Scott Kildall is a crossdisciplinary artist working with video, installation, prints, sculpture, and performance. The core of his artwork is formed by material he gathers from the public realm. Through this method, he uncovers relationships between human memory and social media technology. He holds a BA in Political Philosophy from Brown University and an MFA from the School of the Art Institute of Chicago through the Art & Technology Studies Department. He has exhibited internationally in galleries and museums in Chicago, New York, Los Angeles, San Francisco, Toronto, Helsinki, Ireland, Spain, and Romania. Scott is a founding member of Second Front — the first performance art group in Second Life. He currently resides in San Francisco.
Christiane Paul is the adjunct curator of New Media Arts at the Whitney Museum of American Art and the director of Intelligent Agent, a service organization dedicated to digital art. She has written extensively on new media arts and a revised version of her book Digital Art (2003) as well as the anthology New Media in the White Cube and Beyond will be published this year. She teaches as adjunct faculty in the MFA computer arts department at the School of Visual Arts in New York, the Digital and Media Department of the Rhode Island School of Design, SFAI, and UC Berkeley. She has curated a number of shows at the Whitney Museum, including the online exhibition CODeDOC (2002).

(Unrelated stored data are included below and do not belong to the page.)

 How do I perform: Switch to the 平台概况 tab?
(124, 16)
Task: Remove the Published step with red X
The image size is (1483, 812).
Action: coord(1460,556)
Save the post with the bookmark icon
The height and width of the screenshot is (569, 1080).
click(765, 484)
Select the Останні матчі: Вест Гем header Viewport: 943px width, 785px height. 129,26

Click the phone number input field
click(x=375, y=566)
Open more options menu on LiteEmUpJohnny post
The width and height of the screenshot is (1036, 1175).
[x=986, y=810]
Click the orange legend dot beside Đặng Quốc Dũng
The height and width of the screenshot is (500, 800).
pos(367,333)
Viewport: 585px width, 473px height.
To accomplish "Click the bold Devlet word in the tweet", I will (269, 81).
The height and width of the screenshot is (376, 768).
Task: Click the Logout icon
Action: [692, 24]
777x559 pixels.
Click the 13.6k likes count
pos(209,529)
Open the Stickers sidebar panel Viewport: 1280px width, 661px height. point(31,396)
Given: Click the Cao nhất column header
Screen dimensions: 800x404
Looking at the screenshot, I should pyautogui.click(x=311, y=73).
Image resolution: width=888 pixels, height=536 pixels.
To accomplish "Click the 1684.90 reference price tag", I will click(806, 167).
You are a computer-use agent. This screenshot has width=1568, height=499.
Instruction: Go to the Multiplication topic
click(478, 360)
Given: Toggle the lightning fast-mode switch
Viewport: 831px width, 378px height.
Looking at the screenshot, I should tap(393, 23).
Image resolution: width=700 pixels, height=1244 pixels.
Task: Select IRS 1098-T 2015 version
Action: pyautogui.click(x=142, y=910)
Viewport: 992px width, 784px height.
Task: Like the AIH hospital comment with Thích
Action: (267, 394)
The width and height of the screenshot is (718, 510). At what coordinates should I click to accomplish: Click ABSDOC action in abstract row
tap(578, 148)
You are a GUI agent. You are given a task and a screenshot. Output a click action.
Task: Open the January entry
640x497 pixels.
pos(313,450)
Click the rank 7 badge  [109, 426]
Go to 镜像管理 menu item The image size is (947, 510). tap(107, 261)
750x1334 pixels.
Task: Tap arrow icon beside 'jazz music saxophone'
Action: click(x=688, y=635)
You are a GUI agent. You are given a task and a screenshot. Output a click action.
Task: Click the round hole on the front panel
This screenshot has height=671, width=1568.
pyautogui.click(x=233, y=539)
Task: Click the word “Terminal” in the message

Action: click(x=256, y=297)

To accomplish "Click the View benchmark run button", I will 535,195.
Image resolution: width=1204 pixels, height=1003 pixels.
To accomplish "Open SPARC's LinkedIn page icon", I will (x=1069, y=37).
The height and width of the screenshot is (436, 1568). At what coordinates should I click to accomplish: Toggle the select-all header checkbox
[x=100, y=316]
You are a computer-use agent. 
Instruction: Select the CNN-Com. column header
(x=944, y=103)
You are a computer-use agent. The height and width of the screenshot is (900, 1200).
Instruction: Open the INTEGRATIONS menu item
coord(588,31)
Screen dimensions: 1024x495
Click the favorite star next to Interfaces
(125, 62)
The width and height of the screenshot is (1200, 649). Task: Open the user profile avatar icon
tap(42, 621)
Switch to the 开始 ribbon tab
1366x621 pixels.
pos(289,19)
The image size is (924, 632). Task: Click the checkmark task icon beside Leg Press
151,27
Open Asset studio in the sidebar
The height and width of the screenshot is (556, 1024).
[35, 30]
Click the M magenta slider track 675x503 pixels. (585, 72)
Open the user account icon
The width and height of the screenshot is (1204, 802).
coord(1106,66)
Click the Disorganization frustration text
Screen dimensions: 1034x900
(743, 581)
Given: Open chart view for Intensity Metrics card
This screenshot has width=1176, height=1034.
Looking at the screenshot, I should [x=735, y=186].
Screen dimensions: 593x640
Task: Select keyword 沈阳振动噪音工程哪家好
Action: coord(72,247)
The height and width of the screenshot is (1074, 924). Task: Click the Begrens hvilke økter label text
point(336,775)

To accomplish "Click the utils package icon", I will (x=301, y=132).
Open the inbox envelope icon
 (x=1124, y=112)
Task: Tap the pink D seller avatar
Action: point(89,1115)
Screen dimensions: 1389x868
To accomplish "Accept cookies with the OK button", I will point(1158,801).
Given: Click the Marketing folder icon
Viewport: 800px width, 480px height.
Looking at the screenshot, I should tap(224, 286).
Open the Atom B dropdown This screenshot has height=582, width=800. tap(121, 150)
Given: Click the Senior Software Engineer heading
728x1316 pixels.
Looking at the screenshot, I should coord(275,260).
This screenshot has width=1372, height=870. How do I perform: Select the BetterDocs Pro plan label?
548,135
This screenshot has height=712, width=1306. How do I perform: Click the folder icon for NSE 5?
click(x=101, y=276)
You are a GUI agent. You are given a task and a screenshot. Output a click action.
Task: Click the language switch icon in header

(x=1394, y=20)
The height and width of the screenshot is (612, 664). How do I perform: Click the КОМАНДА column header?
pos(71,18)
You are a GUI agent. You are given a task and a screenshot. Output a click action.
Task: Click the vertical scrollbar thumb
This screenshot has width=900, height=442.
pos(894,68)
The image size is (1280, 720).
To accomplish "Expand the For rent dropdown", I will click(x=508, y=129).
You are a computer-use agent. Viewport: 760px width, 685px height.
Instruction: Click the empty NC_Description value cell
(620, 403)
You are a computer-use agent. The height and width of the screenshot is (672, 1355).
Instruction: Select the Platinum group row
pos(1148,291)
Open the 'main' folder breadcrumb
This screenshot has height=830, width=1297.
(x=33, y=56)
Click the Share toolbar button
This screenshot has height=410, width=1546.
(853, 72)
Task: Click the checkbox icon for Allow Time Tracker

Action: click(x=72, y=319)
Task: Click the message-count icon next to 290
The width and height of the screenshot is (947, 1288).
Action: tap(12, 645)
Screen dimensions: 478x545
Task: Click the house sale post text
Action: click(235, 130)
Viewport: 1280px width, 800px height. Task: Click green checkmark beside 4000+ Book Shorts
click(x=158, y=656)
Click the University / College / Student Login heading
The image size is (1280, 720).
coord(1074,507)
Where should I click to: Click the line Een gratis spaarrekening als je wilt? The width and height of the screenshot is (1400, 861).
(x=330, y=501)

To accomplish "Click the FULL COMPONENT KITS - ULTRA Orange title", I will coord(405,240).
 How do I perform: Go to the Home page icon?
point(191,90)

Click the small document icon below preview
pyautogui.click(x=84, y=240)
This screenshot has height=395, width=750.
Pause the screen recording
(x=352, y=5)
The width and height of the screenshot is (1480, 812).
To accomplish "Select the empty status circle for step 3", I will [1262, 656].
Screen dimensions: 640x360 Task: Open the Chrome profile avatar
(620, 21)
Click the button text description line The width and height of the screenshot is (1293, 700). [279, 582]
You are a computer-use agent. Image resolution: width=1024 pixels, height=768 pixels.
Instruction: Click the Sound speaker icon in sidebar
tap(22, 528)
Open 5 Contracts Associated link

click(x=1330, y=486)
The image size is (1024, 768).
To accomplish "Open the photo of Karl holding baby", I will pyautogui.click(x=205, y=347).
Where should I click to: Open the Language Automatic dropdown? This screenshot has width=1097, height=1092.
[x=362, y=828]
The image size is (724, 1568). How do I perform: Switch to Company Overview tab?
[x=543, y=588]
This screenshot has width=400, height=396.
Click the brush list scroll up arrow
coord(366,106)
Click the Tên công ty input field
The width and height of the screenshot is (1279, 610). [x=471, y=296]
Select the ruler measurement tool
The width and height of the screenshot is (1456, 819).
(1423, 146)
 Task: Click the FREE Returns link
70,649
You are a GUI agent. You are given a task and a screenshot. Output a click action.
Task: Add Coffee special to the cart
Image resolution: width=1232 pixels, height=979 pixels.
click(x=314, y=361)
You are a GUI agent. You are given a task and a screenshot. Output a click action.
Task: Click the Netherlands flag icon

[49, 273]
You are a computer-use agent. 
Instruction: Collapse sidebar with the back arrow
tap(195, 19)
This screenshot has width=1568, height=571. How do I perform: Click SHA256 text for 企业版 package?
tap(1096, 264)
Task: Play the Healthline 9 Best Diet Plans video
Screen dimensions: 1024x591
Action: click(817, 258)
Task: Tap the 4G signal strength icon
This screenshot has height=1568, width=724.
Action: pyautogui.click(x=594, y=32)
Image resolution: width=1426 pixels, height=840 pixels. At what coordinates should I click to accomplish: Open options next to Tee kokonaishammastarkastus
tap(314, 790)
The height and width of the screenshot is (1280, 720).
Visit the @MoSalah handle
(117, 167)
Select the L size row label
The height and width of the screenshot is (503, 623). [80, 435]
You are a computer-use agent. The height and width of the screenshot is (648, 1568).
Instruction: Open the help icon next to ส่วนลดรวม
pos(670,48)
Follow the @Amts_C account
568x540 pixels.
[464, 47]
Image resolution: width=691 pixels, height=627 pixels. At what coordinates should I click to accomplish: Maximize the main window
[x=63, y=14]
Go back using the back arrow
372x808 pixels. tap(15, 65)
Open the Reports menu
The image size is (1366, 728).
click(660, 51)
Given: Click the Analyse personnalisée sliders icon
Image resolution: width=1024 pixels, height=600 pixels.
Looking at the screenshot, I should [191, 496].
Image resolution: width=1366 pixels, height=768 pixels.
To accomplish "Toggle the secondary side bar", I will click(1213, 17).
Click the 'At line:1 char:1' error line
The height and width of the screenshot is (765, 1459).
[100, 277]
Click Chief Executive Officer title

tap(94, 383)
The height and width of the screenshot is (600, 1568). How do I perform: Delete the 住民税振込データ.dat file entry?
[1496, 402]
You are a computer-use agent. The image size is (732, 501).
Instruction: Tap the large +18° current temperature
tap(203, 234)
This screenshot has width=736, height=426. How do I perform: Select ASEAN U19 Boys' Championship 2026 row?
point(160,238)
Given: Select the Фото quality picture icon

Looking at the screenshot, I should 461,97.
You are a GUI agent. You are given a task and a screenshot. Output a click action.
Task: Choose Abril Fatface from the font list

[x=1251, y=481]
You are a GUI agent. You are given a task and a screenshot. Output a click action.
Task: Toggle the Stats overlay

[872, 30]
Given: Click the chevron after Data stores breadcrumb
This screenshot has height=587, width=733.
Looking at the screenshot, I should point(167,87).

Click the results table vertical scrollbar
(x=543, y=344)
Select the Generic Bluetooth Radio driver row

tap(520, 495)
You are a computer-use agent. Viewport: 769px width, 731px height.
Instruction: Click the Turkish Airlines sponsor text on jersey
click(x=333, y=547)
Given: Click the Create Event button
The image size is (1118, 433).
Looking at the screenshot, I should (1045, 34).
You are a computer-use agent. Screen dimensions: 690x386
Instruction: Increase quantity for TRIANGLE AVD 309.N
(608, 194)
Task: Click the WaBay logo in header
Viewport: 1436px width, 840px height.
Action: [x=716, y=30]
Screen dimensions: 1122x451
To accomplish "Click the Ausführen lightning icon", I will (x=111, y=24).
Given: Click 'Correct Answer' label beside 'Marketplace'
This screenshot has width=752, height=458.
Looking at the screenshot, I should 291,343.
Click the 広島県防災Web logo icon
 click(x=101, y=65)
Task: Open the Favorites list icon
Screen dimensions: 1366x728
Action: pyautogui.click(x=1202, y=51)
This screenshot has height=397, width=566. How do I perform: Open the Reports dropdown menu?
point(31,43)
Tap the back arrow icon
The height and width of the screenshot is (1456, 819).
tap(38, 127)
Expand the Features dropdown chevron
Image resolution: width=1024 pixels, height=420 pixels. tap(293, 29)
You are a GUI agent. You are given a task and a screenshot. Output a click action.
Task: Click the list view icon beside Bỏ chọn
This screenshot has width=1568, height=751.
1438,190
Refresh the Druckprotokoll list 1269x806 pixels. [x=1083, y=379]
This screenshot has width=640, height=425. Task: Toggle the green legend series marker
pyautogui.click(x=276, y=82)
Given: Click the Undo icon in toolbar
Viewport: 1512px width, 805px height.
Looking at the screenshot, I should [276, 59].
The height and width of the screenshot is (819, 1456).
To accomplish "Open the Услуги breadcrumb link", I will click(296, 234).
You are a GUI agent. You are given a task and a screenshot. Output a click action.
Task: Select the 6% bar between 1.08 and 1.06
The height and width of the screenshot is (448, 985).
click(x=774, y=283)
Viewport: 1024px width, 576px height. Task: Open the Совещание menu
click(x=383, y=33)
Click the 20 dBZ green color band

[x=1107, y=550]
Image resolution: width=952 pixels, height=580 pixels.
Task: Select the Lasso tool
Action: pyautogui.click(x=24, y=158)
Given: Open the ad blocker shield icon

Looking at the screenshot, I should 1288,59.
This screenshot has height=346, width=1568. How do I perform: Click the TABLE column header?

Howard Rheingold is the author of the acclaimed books Tools for Thought (1985), The Virtual Community (2000), and Smart Mobs (2003). He has been the editor of Whole Earth Review, and The Millennium Whole Earth Catalog, the founding executive editor of Hotwired, and founder of Electric Minds. Rheingold has taught classes on participatory and social media and virtual community at UC Berkeley and Stanford University and is a visiting professor at De Montfort University in the UK. His current projects include the Social Media Virtual Classroom, an online community for teachers and students; the Cooperation Project, aimed at building an interdisciplinary framework for understanding cooperation; and Participatory Media Literacy.
Scott Snibbe’s immersive interactive artworks have been installed in over 100 art museums, performance spaces, science museums, and public spaces worldwide. His awards include the Prix Ars Electronica and a Rockefeller Foundation New Media Fellowship. He is the founder of two companies: Snibbe Interactive, Inc. and Sona Research. In 2007 he was awarded a National Science Foundation Grant for research in Interactive Narrative. Snibbe holds a BA in Computer Science and Fine Art and an MA in Computer Science from Brown University. He studied experimental animation at the Rhode Island School of Design and has taught media art and experimental film at Brown University, SFAI, the California Institute of the Arts, the Rhode Island School of Design, and UC Berkeley.
Camille Utterback is an internationally acclaimed artist whose work explores the aesthetic and experiential possibilities of linking computational systems to human movement and gesture in layered and often humorous ways. Utterback’s extensive exhibition history includes more than fifty shows on four continents. Awards include a Transmediale International Media Art Festival Award and a Rockefeller Foundation New Media Fellowship. Recent projects include a large-scale interactive projection on the San Jose City Hall commissioned by ZeroOne and the City of San Jose. Utterback holds a BA in Art from Williams College and an MA from the Interactive Telecommunications Program at NYU’s Tisch School of the Arts. She lives and works in San Francisco.